Music Source Separation

An exercise in audio processing for the course Computers, Sound, and Music. This project explores the strengths and weaknesses of current music source separation models, and how effectively they can be applied to audio source separation.

In this machine learning research project I have reproduced the work of Kong et al in their paper “Decoupling Magnitude and phase estimation with deep ResUNet for music source separation” (2021). Music source separation involves the separation of a music track into its constituent instruments, including audio. This topic interests me because I am pursuing Natural Language Processing. Music separation lends itself to audio separation, which can be applied in areas such as speech enhancement, and audio clarification. In particular I was interested in determining how effective a model trained on picking vocals out of songs would be at picking audio out from background noise.

While the results are astounding in general, I found that bytesep did very poorly on classical jazz, and to a lesser degree, ska. Both of these styles include a lot of instrumental sounds in addition to the vocals and rhythm section the model was trained on. If a horn section was present, particularly if they carried the melody in a section, the model could interpret them as vocals. Additionally pure-noise or fricative-style sounds like cymbals were hard for the model to interpret, and would frequently be classified with the vocals. Fricatives have traditionally been hard for voice transcribers to interpret, so this makes sense that a sound separator would have trouble as well. Likely the model performed poorly on horn sections because it had not been trained on this data.

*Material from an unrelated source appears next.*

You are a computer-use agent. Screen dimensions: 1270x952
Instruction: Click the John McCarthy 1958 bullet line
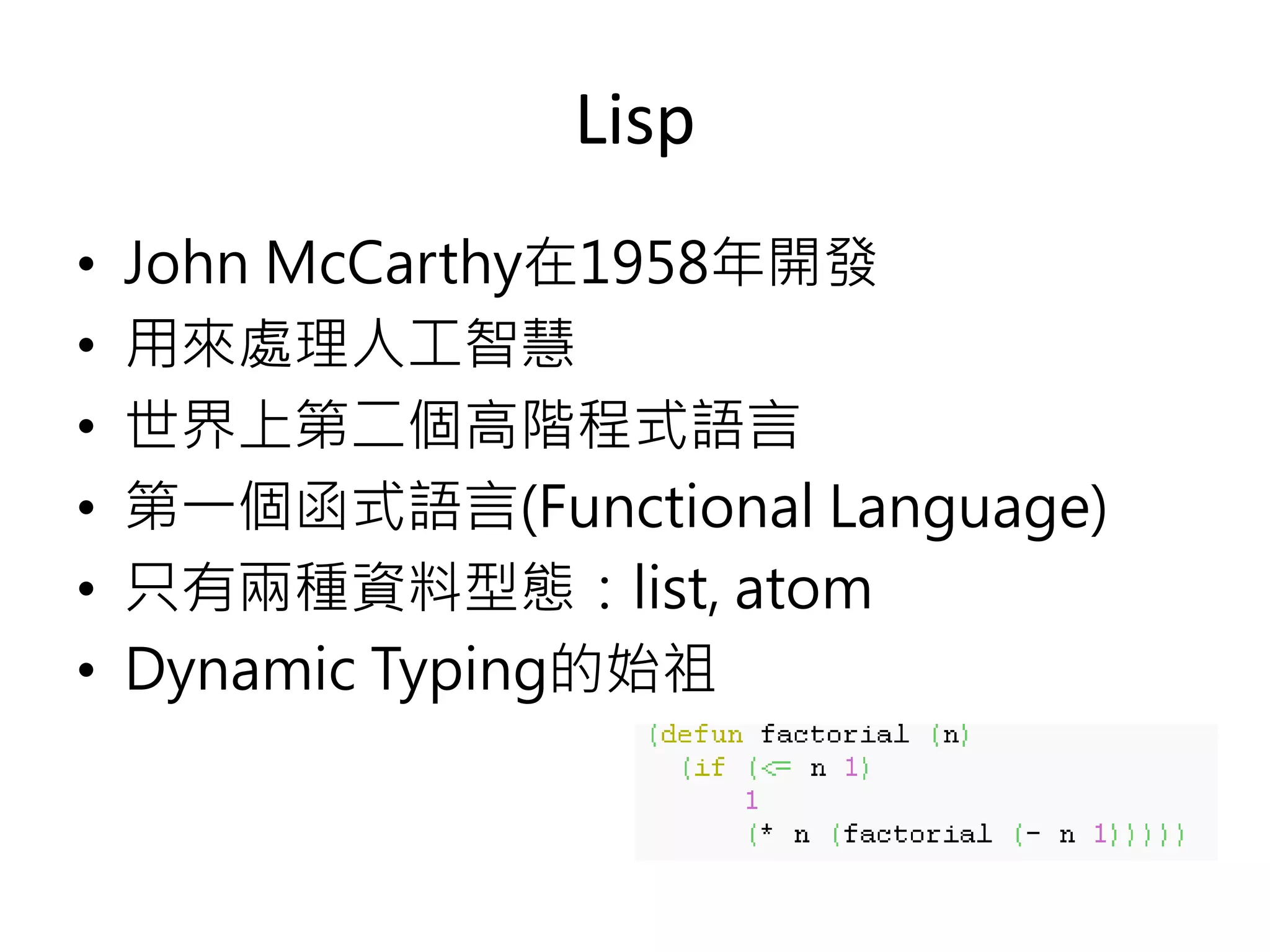pos(500,263)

In terms of vocal separation - separating a speaker from a noisy background, or from another speaker - the model did quite poorly. This makes sense since this was not strictly an audio separator model, but rather a music separator. Therefore it was classifying all audio in the vocals track, whether it be multiple speakers, background vocals, or a cheering audience. While the field of audio separation and music source separation are closely related, this project demonstrates that they are not interchangeable. Still, this project was good for introducing me to both fields and how they get applied in practice.